In at least two locations—Mechanicsville and Gaines' Farm—the use of balloons allowed the Union to achieve victories by directing their artillery fire on the Confederates during the Battle of Seven Pines. The so-called Balloon Corps served the Union Army until 1863, when it was disbanded following the resignation of Lincoln advisor Thaddeus Lowe. The British used balloons successfully at the Battle of Suakin, in 1888, and the Battle of Omdurman, in 1898.

But not all military leaders were convinced of the balloons' long-term efficacy. Napoleon scorned them, and other military strategists thought them unfair. The International Peace Conference at The Hague actually banned dropping munitions from them in 1899, a year after the war in Cuba. In any event, the development of more advanced machine guns and artillery rendered the balloons militarily obsolete—until they were developed into the types of rigid dirigibles used in the early 1900s.

The great, glistening hulk of the balloon rose high above the treetops as the men plodded below along their assigned routes, many of them staring upward with their mouths open wide.
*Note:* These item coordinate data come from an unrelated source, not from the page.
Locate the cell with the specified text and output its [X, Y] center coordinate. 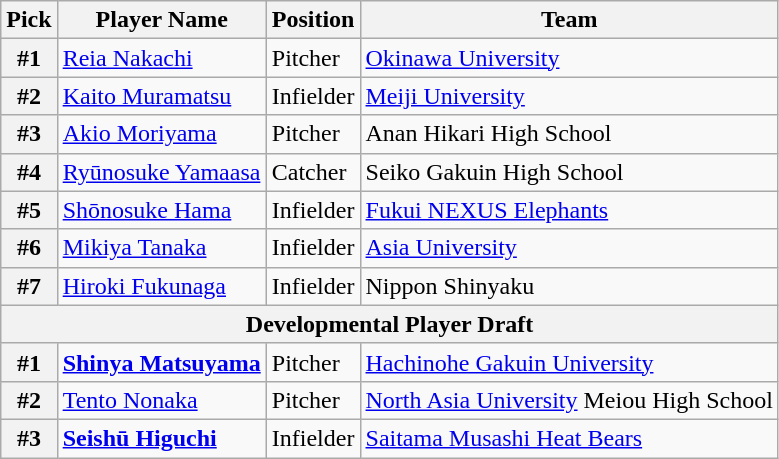
North Asia University Meiou High School [569, 400]
Shōnosuke Hama [162, 210]
Meiji University [569, 96]
Saitama Musashi Heat Bears [569, 438]
Reia Nakachi [162, 58]
#6 [29, 248]
#7 [29, 286]
Hachinohe Gakuin University [569, 362]
#5 [29, 210]
Fukui NEXUS Elephants [569, 210]
Ryūnosuke Yamaasa [162, 172]
Asia University [569, 248]
Tento Nonaka [162, 400]
Kaito Muramatsu [162, 96]
Seishū Higuchi [162, 438]
Akio Moriyama [162, 134]
Team [569, 20]
Okinawa University [569, 58]
Catcher [313, 172]
Player Name [162, 20]
#4 [29, 172]
Nippon Shinyaku [569, 286]
Anan Hikari High School [569, 134]
Shinya Matsuyama [162, 362]
Seiko Gakuin High School [569, 172]
Position [313, 20]
Developmental Player Draft [390, 324]
Hiroki Fukunaga [162, 286]
Mikiya Tanaka [162, 248]
Pick [29, 20]
Capture the cell that displays the provided text and extract its (x, y) central coordinate. 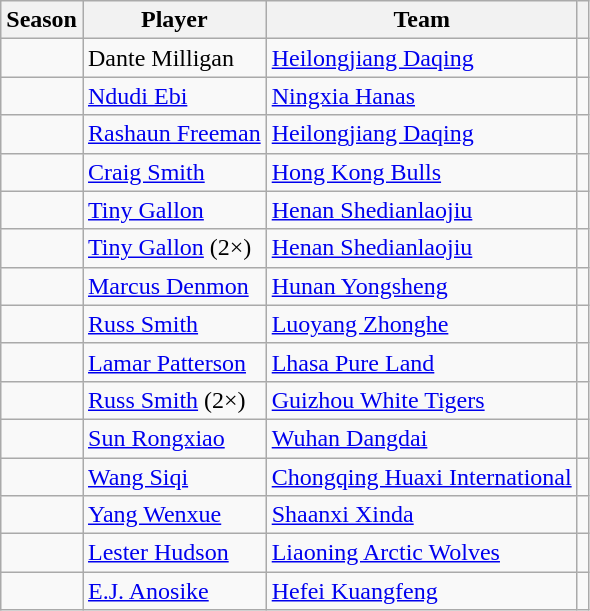
Yang Wenxue (174, 515)
Liaoning Arctic Wolves (422, 553)
Russ Smith (2×) (174, 400)
E.J. Anosike (174, 591)
Guizhou White Tigers (422, 400)
Wuhan Dangdai (422, 438)
Lester Hudson (174, 553)
Shaanxi Xinda (422, 515)
Wang Siqi (174, 477)
Sun Rongxiao (174, 438)
Season (42, 20)
Dante Milligan (174, 58)
Russ Smith (174, 324)
Hong Kong Bulls (422, 172)
Team (422, 20)
Lamar Patterson (174, 362)
Craig Smith (174, 172)
Hefei Kuangfeng (422, 591)
Hunan Yongsheng (422, 286)
Lhasa Pure Land (422, 362)
Ndudi Ebi (174, 96)
Tiny Gallon (174, 210)
Ningxia Hanas (422, 96)
Marcus Denmon (174, 286)
Tiny Gallon (2×) (174, 248)
Player (174, 20)
Luoyang Zhonghe (422, 324)
Rashaun Freeman (174, 134)
Chongqing Huaxi International (422, 477)
Detect which cell encompasses the target text, then output its (X, Y) center coordinate. 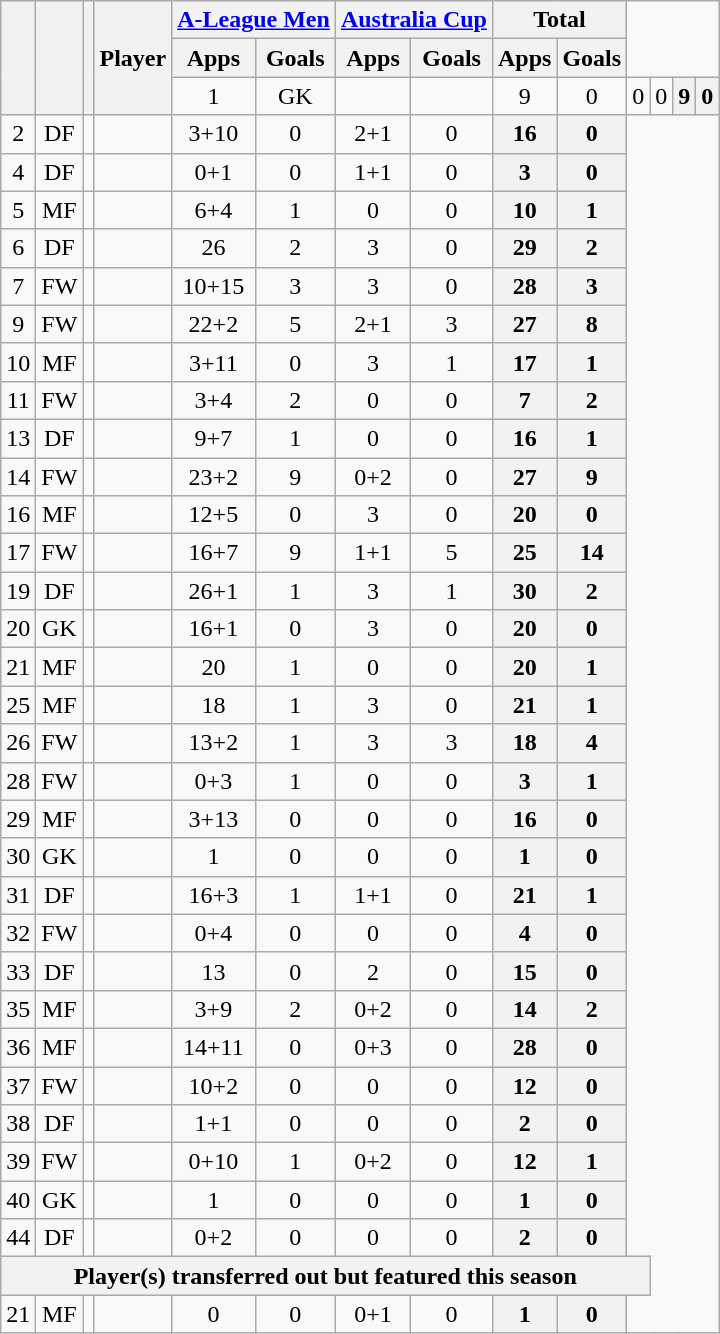
31 (18, 895)
35 (18, 1009)
3+13 (214, 819)
Total (559, 20)
16+1 (214, 629)
3+9 (214, 1009)
40 (18, 1200)
6 (18, 248)
22+2 (214, 324)
44 (18, 1238)
10+2 (214, 1085)
Player (133, 58)
19 (18, 591)
14+11 (214, 1047)
16+3 (214, 895)
0+4 (214, 933)
33 (18, 971)
12+5 (214, 515)
0+10 (214, 1162)
37 (18, 1085)
10+15 (214, 286)
6+4 (214, 210)
23+2 (214, 477)
32 (18, 933)
38 (18, 1124)
3+10 (214, 134)
3+4 (214, 400)
36 (18, 1047)
8 (592, 324)
9+7 (214, 438)
39 (18, 1162)
3+11 (214, 362)
26+1 (214, 591)
13+2 (214, 743)
15 (524, 971)
Player(s) transferred out but featured this season (326, 1276)
Australia Cup (414, 20)
A-League Men (254, 20)
11 (18, 400)
16+7 (214, 553)
Extract the (x, y) coordinate from the center of the cell holding the provided text.  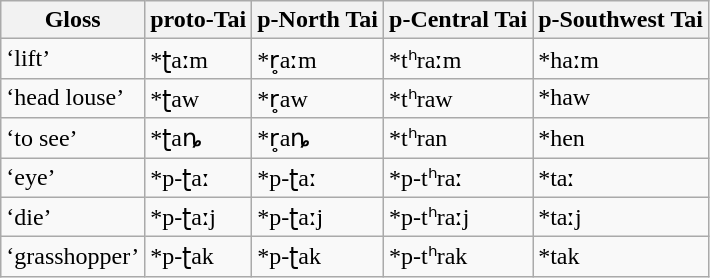
*tʰran (458, 138)
*taːj (621, 217)
p-Southwest Tai (621, 20)
*p-tʰraːj (458, 217)
‘die’ (73, 217)
‘grasshopper’ (73, 257)
‘lift’ (73, 59)
*ʈaw (198, 98)
*r̥aːm (318, 59)
p-North Tai (318, 20)
Gloss (73, 20)
*p-tʰraː (458, 178)
*haw (621, 98)
*r̥aȵ (318, 138)
*taː (621, 178)
*tʰraw (458, 98)
‘to see’ (73, 138)
*p-tʰrak (458, 257)
‘eye’ (73, 178)
*ʈaːm (198, 59)
*ʈaȵ (198, 138)
*haːm (621, 59)
*tak (621, 257)
p-Central Tai (458, 20)
proto-Tai (198, 20)
‘head louse’ (73, 98)
*r̥aw (318, 98)
*hen (621, 138)
*tʰraːm (458, 59)
From the cell containing the given text, extract its center point as (x, y) coordinate. 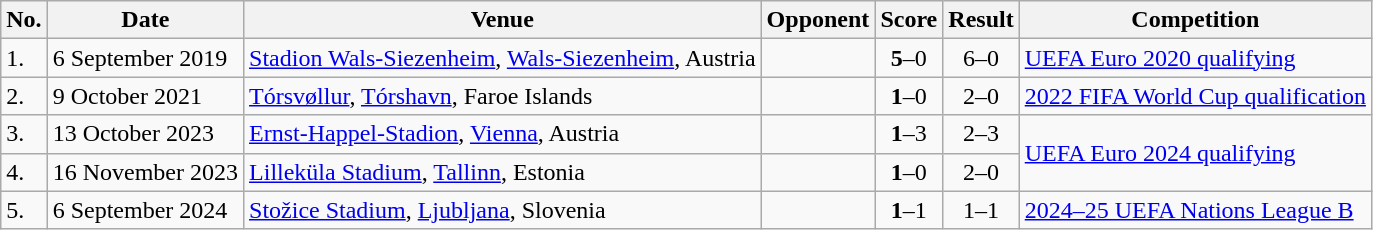
Ernst-Happel-Stadion, Vienna, Austria (503, 134)
2. (24, 96)
16 November 2023 (145, 172)
5. (24, 210)
Venue (503, 20)
Result (981, 20)
4. (24, 172)
5–0 (909, 58)
Date (145, 20)
No. (24, 20)
Opponent (818, 20)
Lilleküla Stadium, Tallinn, Estonia (503, 172)
1. (24, 58)
Stadion Wals-Siezenheim, Wals-Siezenheim, Austria (503, 58)
Stožice Stadium, Ljubljana, Slovenia (503, 210)
3. (24, 134)
Score (909, 20)
2024–25 UEFA Nations League B (1195, 210)
6–0 (981, 58)
1–3 (909, 134)
UEFA Euro 2024 qualifying (1195, 153)
UEFA Euro 2020 qualifying (1195, 58)
2–3 (981, 134)
Tórsvøllur, Tórshavn, Faroe Islands (503, 96)
Competition (1195, 20)
13 October 2023 (145, 134)
2022 FIFA World Cup qualification (1195, 96)
9 October 2021 (145, 96)
6 September 2019 (145, 58)
6 September 2024 (145, 210)
Search for the cell housing the specified text and yield its [X, Y] center coordinate. 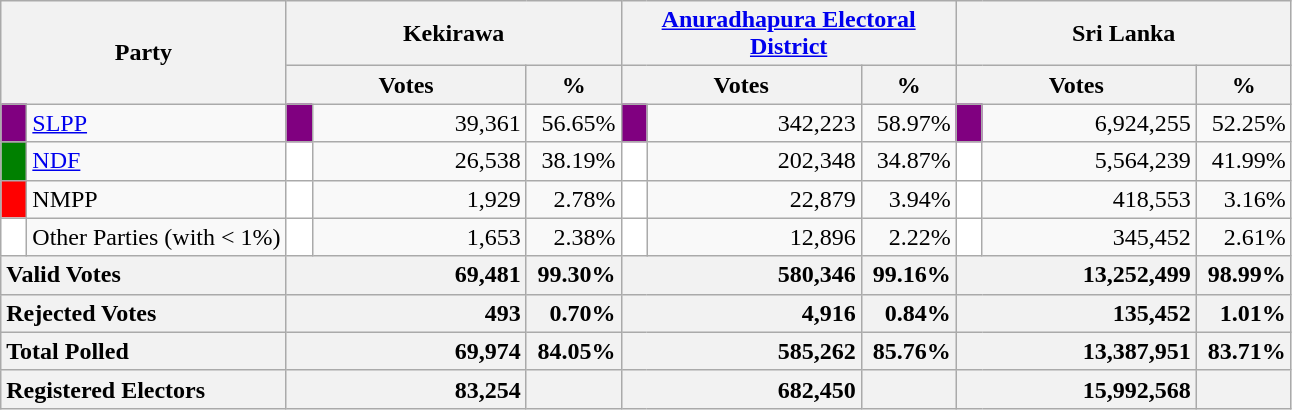
58.97% [908, 123]
12,896 [754, 237]
15,992,568 [1076, 389]
69,481 [406, 275]
41.99% [1244, 161]
26,538 [419, 161]
4,916 [741, 313]
NDF [156, 161]
Sri Lanka [1124, 34]
1,653 [419, 237]
6,924,255 [1089, 123]
2.61% [1244, 237]
0.84% [908, 313]
99.16% [908, 275]
1.01% [1244, 313]
3.94% [908, 199]
1,929 [419, 199]
13,387,951 [1076, 351]
2.22% [908, 237]
580,346 [741, 275]
682,450 [741, 389]
Kekirawa [454, 34]
2.78% [574, 199]
83,254 [406, 389]
52.25% [1244, 123]
98.99% [1244, 275]
342,223 [754, 123]
56.65% [574, 123]
Rejected Votes [144, 313]
493 [406, 313]
585,262 [741, 351]
SLPP [156, 123]
84.05% [574, 351]
202,348 [754, 161]
5,564,239 [1089, 161]
85.76% [908, 351]
Anuradhapura Electoral District [788, 34]
Party [144, 52]
2.38% [574, 237]
38.19% [574, 161]
3.16% [1244, 199]
Registered Electors [144, 389]
34.87% [908, 161]
418,553 [1089, 199]
99.30% [574, 275]
83.71% [1244, 351]
Other Parties (with < 1%) [156, 237]
13,252,499 [1076, 275]
345,452 [1089, 237]
Total Polled [144, 351]
Valid Votes [144, 275]
0.70% [574, 313]
69,974 [406, 351]
22,879 [754, 199]
NMPP [156, 199]
39,361 [419, 123]
135,452 [1076, 313]
Identify which cell holds the provided text, then report its (x, y) central coordinate. 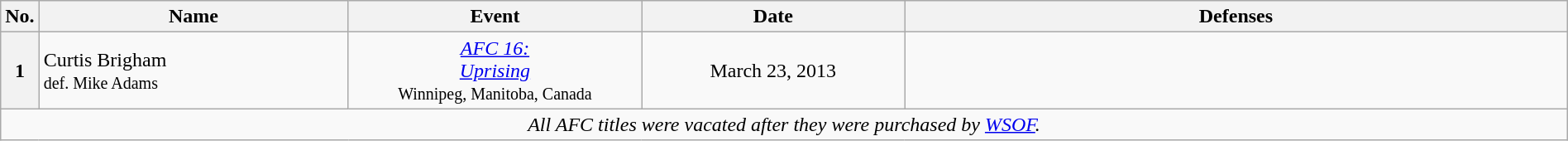
1 (20, 70)
AFC 16:UprisingWinnipeg, Manitoba, Canada (495, 70)
March 23, 2013 (773, 70)
Event (495, 17)
All AFC titles were vacated after they were purchased by WSOF. (784, 124)
Date (773, 17)
No. (20, 17)
Defenses (1236, 17)
Curtis Brighamdef. Mike Adams (194, 70)
Name (194, 17)
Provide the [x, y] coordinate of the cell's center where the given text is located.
The officers aloft in the balloon descended before the great battle began and described the terrain they observed from their aerial perch. They could see in detail the Aguadores River approaching El Caney from the east, the streams and trails that snaked through the brush, the hills dotting the undulating countryside, the San Juan River flowing north to south. Both rivers joined south of the hills and ran together to the sea.

Fourteen thousand troops trudged slowly beneath the balloon, stepping on one another's heels as they slipped in three inches of muck, crammed together like sardines in a tin, inching ahead foot by foot until the sun sank below the trees and the moon ascended in the night sky to take its place beside the man-made sphere. It was an endless procession of men and beasts, mounted and dismounted soldiers, mules weighed down under their own loads, in what appeared at the moment to be a futile trek to nowhere. The procession moved forward at a snail's pace until after midnight, when the men were ready to drop.

General Sumner, now in command of part of Wheeler's and Young's troops, pitched his headquarters tent on the right side of El Pozo, with a view of the mist rising in the moonlight from the basin below. Sumner had served on the side of the Union during
the Civil War and remained in the army afterward, fighting as a cavalryman on the frontier during the Indian Wars in the early 1890s. He had risen to the rank of brigadier general by the time war broke out in Cuba.